Structural analysis of M418M

Based on the clear tonal centre of the base key A major, thirteen smaller parts with the duration of a few minutes titled sections 1-11 form, which are framed in the beginning and end by the pulses 1 and 2. Section 3 is again partitioned in section 3A and section 3B. Between the pulses and sections there is no pause, the transitions are seamless.

The basic structure is made up by eleven chords that in the order ABCDCBA all sound in the pulses and form a prologue and an epilogue. In each section one of these chords is picked out and its triad a small piece is built. Therefore, almost all of these sections consist of the same sounds, but in a different order. Predominantly the notes A, B (in German notation: H), D, E and also C, F and G are used. The notes always vary only slightly what allows the morphing of their structural form into another and back again. The shape of the triad is looked at in the context of the bar and the shape of the bar structure within a repetition. These repetitions as the content of a segment and the distinct but similar sections within the whole piece, they all are akin to themselves. The form of the triads gradually mutates (with the bass clarinet or the vibraphone as indicator for the change) from one chord to the next and thus from section to section.

Also, the rhythm of the single parts of the pulse is always treated slightly differently. The instruments for the same lead melody are changed or the vocals start to mimic instruments and slowly replace them. Everything is in transition and mutates through iteration and thus from few pieces a complex pattern is generated.

Developing the grid

On the eight corners of the cuboid, the key A major was distributed. On its six sides, the 18 instruments were arranged, three on each side. Based on the corners the eight notes converge in the centre of the cuboid: A-A, C#-F#, E-H, G#-D. For the base note A, a whole diagonal of the cuboid is available, for each of the other notes half a diagonal.

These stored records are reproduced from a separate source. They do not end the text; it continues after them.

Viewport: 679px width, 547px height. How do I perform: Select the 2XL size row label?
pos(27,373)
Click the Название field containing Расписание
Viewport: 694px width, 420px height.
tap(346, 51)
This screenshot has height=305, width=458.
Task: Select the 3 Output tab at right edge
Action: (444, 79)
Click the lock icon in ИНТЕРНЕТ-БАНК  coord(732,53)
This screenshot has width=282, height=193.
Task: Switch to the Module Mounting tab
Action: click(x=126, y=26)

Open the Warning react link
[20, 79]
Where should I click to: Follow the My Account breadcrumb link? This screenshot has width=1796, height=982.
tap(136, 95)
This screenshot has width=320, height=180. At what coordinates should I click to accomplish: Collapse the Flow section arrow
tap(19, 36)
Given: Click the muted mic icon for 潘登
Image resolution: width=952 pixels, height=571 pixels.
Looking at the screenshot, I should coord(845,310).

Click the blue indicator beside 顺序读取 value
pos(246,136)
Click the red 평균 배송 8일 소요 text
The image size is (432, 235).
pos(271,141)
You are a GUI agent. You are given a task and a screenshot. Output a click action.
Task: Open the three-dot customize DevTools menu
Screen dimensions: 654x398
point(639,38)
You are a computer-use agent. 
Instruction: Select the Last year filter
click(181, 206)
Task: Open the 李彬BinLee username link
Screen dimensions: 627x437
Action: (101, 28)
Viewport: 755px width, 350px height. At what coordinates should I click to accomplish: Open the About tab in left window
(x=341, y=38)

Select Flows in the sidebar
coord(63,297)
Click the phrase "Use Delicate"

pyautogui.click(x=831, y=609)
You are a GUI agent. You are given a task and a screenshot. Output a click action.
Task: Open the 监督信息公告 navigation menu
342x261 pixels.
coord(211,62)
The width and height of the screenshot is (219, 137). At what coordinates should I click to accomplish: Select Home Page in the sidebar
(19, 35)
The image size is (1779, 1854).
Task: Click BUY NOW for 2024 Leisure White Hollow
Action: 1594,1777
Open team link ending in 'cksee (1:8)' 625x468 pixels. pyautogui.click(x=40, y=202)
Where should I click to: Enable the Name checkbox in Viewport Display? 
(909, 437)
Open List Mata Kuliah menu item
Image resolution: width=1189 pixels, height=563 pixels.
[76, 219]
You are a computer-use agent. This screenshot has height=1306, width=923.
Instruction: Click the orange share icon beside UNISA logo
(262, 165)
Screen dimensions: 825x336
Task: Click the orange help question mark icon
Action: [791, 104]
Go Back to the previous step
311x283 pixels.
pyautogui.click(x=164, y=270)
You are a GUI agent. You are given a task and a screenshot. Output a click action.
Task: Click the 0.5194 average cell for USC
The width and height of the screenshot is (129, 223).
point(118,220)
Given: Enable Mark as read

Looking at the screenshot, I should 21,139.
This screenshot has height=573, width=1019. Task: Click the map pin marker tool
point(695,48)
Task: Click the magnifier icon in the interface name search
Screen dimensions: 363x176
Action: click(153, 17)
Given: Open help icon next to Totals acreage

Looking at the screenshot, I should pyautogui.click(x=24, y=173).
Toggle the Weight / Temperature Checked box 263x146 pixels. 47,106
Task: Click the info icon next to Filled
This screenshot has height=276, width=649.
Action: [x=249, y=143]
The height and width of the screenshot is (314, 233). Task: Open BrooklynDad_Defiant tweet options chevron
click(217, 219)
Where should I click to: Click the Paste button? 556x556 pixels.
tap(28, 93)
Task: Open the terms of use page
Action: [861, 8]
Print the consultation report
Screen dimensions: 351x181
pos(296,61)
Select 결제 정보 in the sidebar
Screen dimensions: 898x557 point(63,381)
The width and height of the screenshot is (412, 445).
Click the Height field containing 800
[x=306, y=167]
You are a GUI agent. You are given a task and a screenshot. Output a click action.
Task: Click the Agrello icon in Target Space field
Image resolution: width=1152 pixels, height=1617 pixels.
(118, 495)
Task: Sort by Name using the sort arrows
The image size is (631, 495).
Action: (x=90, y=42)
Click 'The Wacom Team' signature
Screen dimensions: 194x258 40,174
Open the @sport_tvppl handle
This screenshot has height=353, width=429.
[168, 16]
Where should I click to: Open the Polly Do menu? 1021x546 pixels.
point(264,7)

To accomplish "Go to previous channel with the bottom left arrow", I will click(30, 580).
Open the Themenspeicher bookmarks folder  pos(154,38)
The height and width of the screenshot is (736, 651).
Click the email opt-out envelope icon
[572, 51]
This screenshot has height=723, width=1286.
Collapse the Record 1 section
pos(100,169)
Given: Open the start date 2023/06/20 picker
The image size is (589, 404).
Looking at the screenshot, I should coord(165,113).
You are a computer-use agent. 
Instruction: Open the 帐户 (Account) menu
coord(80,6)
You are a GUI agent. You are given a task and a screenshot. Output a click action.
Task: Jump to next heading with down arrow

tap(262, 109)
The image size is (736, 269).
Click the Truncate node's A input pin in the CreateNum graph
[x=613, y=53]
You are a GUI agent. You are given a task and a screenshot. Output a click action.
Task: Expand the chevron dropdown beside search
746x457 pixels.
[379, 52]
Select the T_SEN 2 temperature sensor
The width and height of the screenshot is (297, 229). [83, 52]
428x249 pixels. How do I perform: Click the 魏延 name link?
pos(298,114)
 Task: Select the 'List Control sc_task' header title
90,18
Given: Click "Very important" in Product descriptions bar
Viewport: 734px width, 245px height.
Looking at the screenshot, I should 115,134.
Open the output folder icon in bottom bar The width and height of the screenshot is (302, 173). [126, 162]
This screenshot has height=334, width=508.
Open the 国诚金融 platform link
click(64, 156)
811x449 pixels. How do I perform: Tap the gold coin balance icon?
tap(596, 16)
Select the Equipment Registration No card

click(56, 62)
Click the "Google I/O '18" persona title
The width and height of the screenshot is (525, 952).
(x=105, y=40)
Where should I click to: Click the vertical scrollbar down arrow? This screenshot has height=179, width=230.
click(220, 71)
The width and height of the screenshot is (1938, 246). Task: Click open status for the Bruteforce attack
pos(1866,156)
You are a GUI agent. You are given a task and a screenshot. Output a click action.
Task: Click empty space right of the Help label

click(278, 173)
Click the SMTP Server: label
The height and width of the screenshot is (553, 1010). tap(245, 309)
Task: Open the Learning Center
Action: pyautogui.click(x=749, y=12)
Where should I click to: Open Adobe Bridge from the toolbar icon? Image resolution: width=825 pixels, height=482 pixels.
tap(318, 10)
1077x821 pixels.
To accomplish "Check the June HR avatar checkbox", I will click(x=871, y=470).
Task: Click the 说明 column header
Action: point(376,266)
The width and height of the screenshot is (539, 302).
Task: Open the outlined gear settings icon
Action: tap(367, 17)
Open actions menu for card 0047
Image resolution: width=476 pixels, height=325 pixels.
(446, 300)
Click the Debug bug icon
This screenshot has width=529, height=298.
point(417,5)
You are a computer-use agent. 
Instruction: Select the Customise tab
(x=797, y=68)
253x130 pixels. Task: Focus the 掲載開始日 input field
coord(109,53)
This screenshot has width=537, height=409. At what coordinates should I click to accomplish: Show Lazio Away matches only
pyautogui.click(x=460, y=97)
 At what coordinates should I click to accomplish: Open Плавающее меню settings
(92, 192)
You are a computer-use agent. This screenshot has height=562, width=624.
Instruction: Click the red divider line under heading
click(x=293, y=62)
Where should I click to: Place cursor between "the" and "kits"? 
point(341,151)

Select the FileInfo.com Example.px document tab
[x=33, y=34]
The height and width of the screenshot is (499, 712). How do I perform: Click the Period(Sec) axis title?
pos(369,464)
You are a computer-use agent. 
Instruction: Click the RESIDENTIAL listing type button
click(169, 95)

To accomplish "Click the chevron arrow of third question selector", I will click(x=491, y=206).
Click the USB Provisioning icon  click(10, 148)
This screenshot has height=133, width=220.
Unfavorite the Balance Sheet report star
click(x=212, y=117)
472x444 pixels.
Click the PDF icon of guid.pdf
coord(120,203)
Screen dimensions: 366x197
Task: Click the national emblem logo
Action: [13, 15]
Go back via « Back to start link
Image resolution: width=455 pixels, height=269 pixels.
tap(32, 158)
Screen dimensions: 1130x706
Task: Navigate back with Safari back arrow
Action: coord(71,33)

These diagonals are further partitioned in (using the example of D): D-2, D-1, D1, D2, D3. The three instruments per side of the cuboid are distributed on the unfolded cube in such a way that their positions approximate the plan of the performance. Thereby, one instrument lies on one of the square’s four corners and the other two on the centre of the opposing sides. In the cube (folded again), one instrument is marked by drawing a line from the instrument’s point of origin through a control point, the side’s centre, and from there on to the note the instrument plays and back to the point of origin. If several notes are played by one instrument simultaneously, all notes are traced consecutively before the line is returned to its point of origin. Thus, an area is delineated that describes which instrument plays which note.

For a two-dimensional design grid, the pattern was continued on the unfolded cube. As a periodic pattern, it by all means equates to the clear tonal centre and rhythm of the source music. However, here the aspect of iteration and mutation is not present as it is the case with quasicrystals. Though, regarding the sections, this aspect is intended to be produced analogously to the structure of Music for 18 Musicians, in the construction of different applications with and on this grid.